I looked at my husband and he was already thinking the same thing.

So hubby got on the phone, it took approximately 45 minutes on the phone with the operator to convince them that we needed an ambulance. I guess I could just imagine the number of phone calls they would get from concerned new parents that were false calls.

But we knew we had to get her checked out. And of course, it was New Year's Day! You can imagine the hospital emergency rooms.

When the ambulance arrived, they asked us a few questions, some of them just trying to rule out that she wasn't just "unsettled" or windy.

I explained to them that her behaviour was different. They asked me what I wanted to do. We could take her to the hospital or we could see how she goes (though she was screaming hysterically during this time). Gut instinct told us to take her.

We arrived at the hospital and they did the normal checks. I cried hysterically as they put tubes and needles all over my four-month-old baby. I'm so lucky to have a husband who was great in this situation, as I had to walk away every time they put a new tube or needle in her.

We sat in the emergency room which felt like forever

Valentina still screaming on and off, this was now for four hours straight.

I was so scared. It felt like no one was helping her. And I was getting frustrated as to why nothing was happening. I noticed a young doctor staring at Valentina. I remember thinking, "why isn't he helping, for God sake, stop staring. Help her".

Little did I know that this doctor was actually working out exactly what was wrong with our baby.

I remember him walking over and saying, "I think I know what this is. And we need to act quickly if it is, we don't have the facilities here to diagnose her properly, but let's get an X-ray done to see if we can find anything".

Lucky we followed our instincts
Fifteen minutes later, he walks over to us. "I've just got off a video call with two other doctors from two other hospitals. We all agreed we need to transfer hospitals either by helicopter or a passenger transportation ambulance, both would accompany a doctor and nurse".

My heart sank as he said, "I think Valentina have something called intussusception.

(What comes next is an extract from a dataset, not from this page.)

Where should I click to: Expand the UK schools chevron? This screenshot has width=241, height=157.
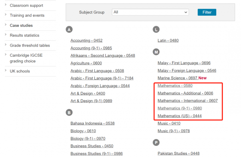pos(6,71)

"They quickly explained what it was. Intussusception happens when one portion of the bowel slides into the next, much like the pieces of a telescope.

When this "telescoping" happens, the flow of fluids and food through the bowel can become blocked, the intestine can swell and bleed, and the blood supply to the affected part of the intestine can get cut off. Eventually, this can cause part of the bowel to die.

Intussusception happens in one to four of every 1,000 infants and is most common in babies five to nine-months-old.

A lucky catch

Everything happened so fast, as Valentina was given morphine to settle her little body. They explained treatment options as we were driven to Randwick Children's Hospital.

They told us that it sometimes goes away by itself, and luckily, in our situation, that's what happened.

After, three terrifying days in the hospital it looked like it had settled itself. She didn't need surgery, she was OK and cleared to go home.

One week later, I was watching the news. A baby was misdiagnosed and passed away from intussusception.

The amount of stories I have now read or heard about babies being misdiagnosed is alarming. And it easily could be misdiagnosed as it is something that not many people have heard of.

I have made it my mission to tell people the symptoms and what to look out for if your baby does have intussusception.

Follow your gut instinct. No matter what anyone tells you.